Correct Answer: C. Exploring the emotional stressors or psychological factors that may contribute to the condition
Explanation: Conversion disorder often has an emotional or psychological component, and addressing the underlying psychological factors is critical in treatment.

150
Q

A client with somatic symptom disorder frequently reports various physical complaints without any identifiable medical cause.
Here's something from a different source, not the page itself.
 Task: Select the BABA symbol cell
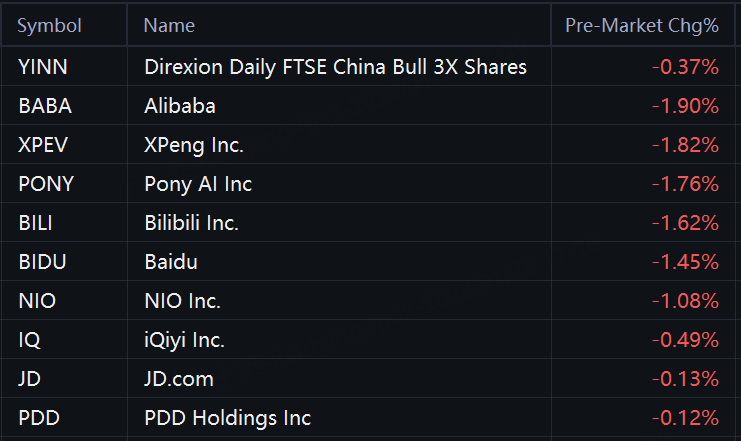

The nurse’s most appropriate response would be to:
A. Reassure the client that their symptoms are likely psychological in origin
B. Focus on the client’s physical complaints to validate their experience
C. Avoid discussing the client’s psychological symptoms and focus on the physical symptoms
D. Encourage the client to seek psychological support to address the underlying emotional issues

A

Correct Answer: D. Encourage the client to seek psychological support to address the underlying emotional issues
Explanation: Clients with somatic symptom disorder benefit from addressing underlying psychological issues, such as anxiety or stress, rather than focusing solely on the physical complaints.

151
Q

Which of the following is a common predisposing factor for somatic symptom disorders?
A. Family history of psychotic disorders
B. Low socioeconomic status and limited education
C. A history of substance abuse
D. Genetic predisposition to neurological conditions

A

Correct Answer: B. Low socioeconomic status and limited education
Explanation: Factors such as low socioeconomic status and limited education have been associated with a higher prevalence of somatic symptom disorders

152
Q

In the treatment of dissociative amnesia, which approach is most likely to assist in memory retrieval?
A. Hypnosis and free association
B. Antidepressant medication
C. Cognitive-behavioral therapy (CBT)
D. Aversive conditioning techniques

A

Correct Answer: A. Hypnosis and free association
Explanation: Hypnosis and free association are commonly used techniques to assist clients with dissociative amnesia in recovering lost memories.

153
Q

When caring for a client with dissociative identity disorder (DID), which is the priority nursing diagnosis?
A. Ineffective coping
B. Risk for suicide
C. Impaired memory
D. Disturbed sensory perception

A

Correct Answer: B. Risk for suicide
Explanation: Clients with DID may have a history of significant trauma and are at higher risk for self-harm or suicide, making safety the top priority.

154
Q

Which of the following would most likely contribute to the development of dissociative identity disorder (DID)?
A. Chronic medical illness
B. Severe childhood trauma or abuse
C. Genetic predisposition to dissociation
D. Substance use disorder

A

Correct Answer: B. Severe childhood trauma or abuse
Explanation: DID is often linked to severe childhood trauma, especially physical, sexual, or psychological abuse.

155
Q

Which of the following is a goal for a client with somatic symptom disorder during nursing care?
A. To help the client achieve immediate relief from all physical symptoms
B. To assist the client in recognizing the psychological factors contributing to their physical complaints
C. To provide constant reassurance that there is no physical illness
D. To encourage the client to avoid discussing any emotional or psychological issues

A

Correct Answer: B. To assist the client in recognizing the psychological factors contributing to their physical complaints
Explanation: The goal is to help the client understand the emotional and psychological factors underlying their physical complaints.